Hongrie : le maire de Budapest poursuivi pour avoir organisé la Pride malgré l’interdiction

C’est désormais officiel : le parquet de Budapest a engagé des poursuites engagé des poursuites contre le maire de la capitale, Gergely Karácsony, pour avoir organisé la Marche des fiertés du 28 juin 2025, malgré son interdiction par les autorités. Cette décision intervient dans un climat politique particulièrement tendu, à quelques mois des élections législatives prévues en avril.

La marche, qui avait réuni plusieurs centaines de milliers de participants, avait été interdite par la police sur la base d’une loi adoptée en mars 2025 par le Parlement hongrois, dominé par le parti Fidesz du Premier ministre Viktor Orbán. Le texte, officiellement justifié par la « protection de l’enfance », interdit les manifestations publiques considérées comme promouvant l’homosexualité, une formulation dénoncée par de nombreuses organisations comme vague et discriminatoire.
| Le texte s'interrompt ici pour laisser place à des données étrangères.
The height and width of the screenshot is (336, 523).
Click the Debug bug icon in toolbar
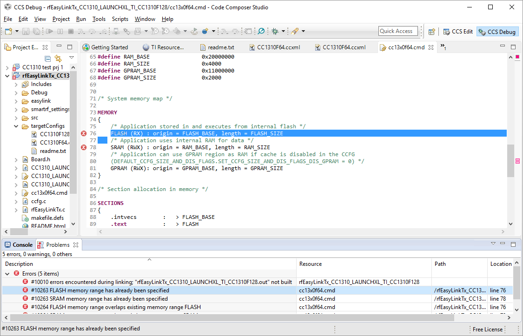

Malgré cette interdiction, Gergely Karácsony, qui se présente comme un défenseur des droits LGBTQIA+ et de la société civile, avait maintenu l’événement. Le 28 juin, les participants ont défilé dans les rues de Budapest, arborant drapeaux arc-en-ciel et pancartes dénonçant les restrictions croissantes des libertés publiques. Pour de nombreux observateurs, la mobilisation dépassait la seule revendication LGBTQIA+ : elle s’est imposée comme un rassemblement civique plus large, en défense des institutions démocratiques et de l’État de droit, jugés fragilisés par la politique du gouvernement.

Le parquet reproche au maire d’avoir enfreint la loi sur la liberté d’association et de réunion. Une amende pourrait lui être infligée via une procédure pénale sommaire, mais il reste théoriquement passible d’une peine pouvant aller jusqu’à un an d’emprisonnement. Karácsony a indiqué qu’il entendait assumer ses choix et poursuivre son engagement en faveur du droit de manifester et de la visibilité des personnes LGBTQIA+ dans la capitale.
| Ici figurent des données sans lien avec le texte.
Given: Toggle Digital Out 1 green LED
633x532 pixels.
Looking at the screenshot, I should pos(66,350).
L’affaire a suscité des réactions internationales. Des organisations et institutions européennes, dont le Congrès du Conseil de l’Europe, ont dénoncé une procédure jugée disproportionnée et ont appelé les autorités hongroises à y renoncer. Paris a également exprimé ses préoccupations, évoquant un précédent inquiétant pour la liberté d’expression et de réunion au sein de l’Union européenne.

Au pouvoir depuis plus de quinze ans, Viktor Orbán est régulièrement critiqué par ses partenaires européens pour des réformes qualifiées d’illibérales, visant notamment les médias, l’indépendance de la justice et les droits civils. La question LGBTQIA+ s’est progressivement imposée comme l’un des symboles de ces reculs démocratiques, la Hongrie étant aujourd’hui le seul pays de l’Union européenne à interdire explicitement les marches des fiertés.

Pour la société civile hongroise comme pour de nombreux observateurs européens, l’enjeu dépasse désormais le seul sort du maire de Budapest. Il pose la question de la capacité des démocraties européennes à protéger concrètement les libertés fondamentales. Maintenir la visibilité et la mobilisation dans l’espace public reste, malgré les menaces judiciaires, un marqueur central de cette résistance.